2^{nd} Colloquium of Research Area KL
Date: July 12, 2013
Venue: Seminar room 1st floor, Arithmeum, Lennéstr. 2, Bonn
Programm:
15:45 | Coffee and Tee (Lounge 2nd floor, Arithmeum, Lennéstr. 2) |
16:15 | Heiko Röglin: Smoothed Analysis of the Successive Shortest Path Algorithm |
17:00 | Coffee break |
17:30 | Stephan Held: Shallow Light Steiner Arborescences |
After the Colloquium there will be the opportunity to have dinner together | |
Abstracts:
Heiko Röglin: Smoothed Analysis of the Successive Shortest Path Algorithm
The minimum-cost flow problem is a classic problem in combinatorial optimization with various applications. Several pseudo-polynomial, polynomial, and strongly polynomial algorithms have been developed in the past decades, and it seems that both the problem and the algorithms are well understood.
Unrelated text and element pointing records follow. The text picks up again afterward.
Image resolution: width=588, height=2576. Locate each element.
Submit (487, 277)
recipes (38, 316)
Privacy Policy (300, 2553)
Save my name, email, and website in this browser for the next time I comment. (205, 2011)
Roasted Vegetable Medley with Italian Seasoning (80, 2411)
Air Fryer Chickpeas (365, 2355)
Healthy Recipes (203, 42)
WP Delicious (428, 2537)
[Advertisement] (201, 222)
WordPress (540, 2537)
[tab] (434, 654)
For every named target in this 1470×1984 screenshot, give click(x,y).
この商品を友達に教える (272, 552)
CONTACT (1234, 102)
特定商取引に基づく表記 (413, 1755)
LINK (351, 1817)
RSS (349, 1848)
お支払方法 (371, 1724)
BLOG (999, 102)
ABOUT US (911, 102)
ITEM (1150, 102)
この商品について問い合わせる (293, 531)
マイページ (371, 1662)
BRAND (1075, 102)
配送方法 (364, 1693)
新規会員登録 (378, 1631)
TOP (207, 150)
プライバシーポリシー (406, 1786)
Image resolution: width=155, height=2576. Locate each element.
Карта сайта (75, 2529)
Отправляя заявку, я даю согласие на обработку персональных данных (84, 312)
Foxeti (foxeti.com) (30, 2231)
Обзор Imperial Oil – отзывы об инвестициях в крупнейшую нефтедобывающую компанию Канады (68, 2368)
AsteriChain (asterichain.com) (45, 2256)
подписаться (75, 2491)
However, some of the algorithms' running times observed in empirical studies contrast the running times obtained by worst-case analysis not only in the order of magnitude but also in the ranking when compared to each other. For example, the Successive Shortest Path (SSP) algorithm, which has an exponential worst-case running time, seems to outperform the strongly polynomial Minimum-Mean Cycle Canceling algorithm. To explain this discrepancy, we study the SSP algorithm in the framework of smoothed analysis and establish a bound of O(mn\phi‑(m + n log n)) for its smoothed running time. This shows that worst-case instances for the SSP algorithm are not robust and unlikely to be encountered in practice. (joint work with Tobias Brunsch, Kamiel Cornelissen, and Bodo Manthey)
Stephan Held: Shallow Light Steiner Arborescences
We consider the problem of constructing a Steiner arborescence broadcasting a signal from a root r to a set T of sinks in a metric space. The arborescence must obey delay bounds for each r-t-path (t in T), where the path delay is imposed by its total edge length and its inner vertices. We want to minimize the total length. Computing such arborescences is a central step in VLSI design where the problem is known as the repeater tree problem. Here it is used to compute topologies for repeater trees as well as symmetric fan-in trees, e.g. to layout parity bit functions.
We prove that there is no constant factor approximation algorithm unless P=NP and develop a bicriteria approximation algorithm trading off signal speed (shallowness) and total length (lightness). The latter generalizes results of Khuller et al., and Elkin and Solomon who do not consider vertex delays. Finally, we demonstrate that the new algorithm improves existing algorithms on real world VLSI instances. This is joint work with Daniel Rotter.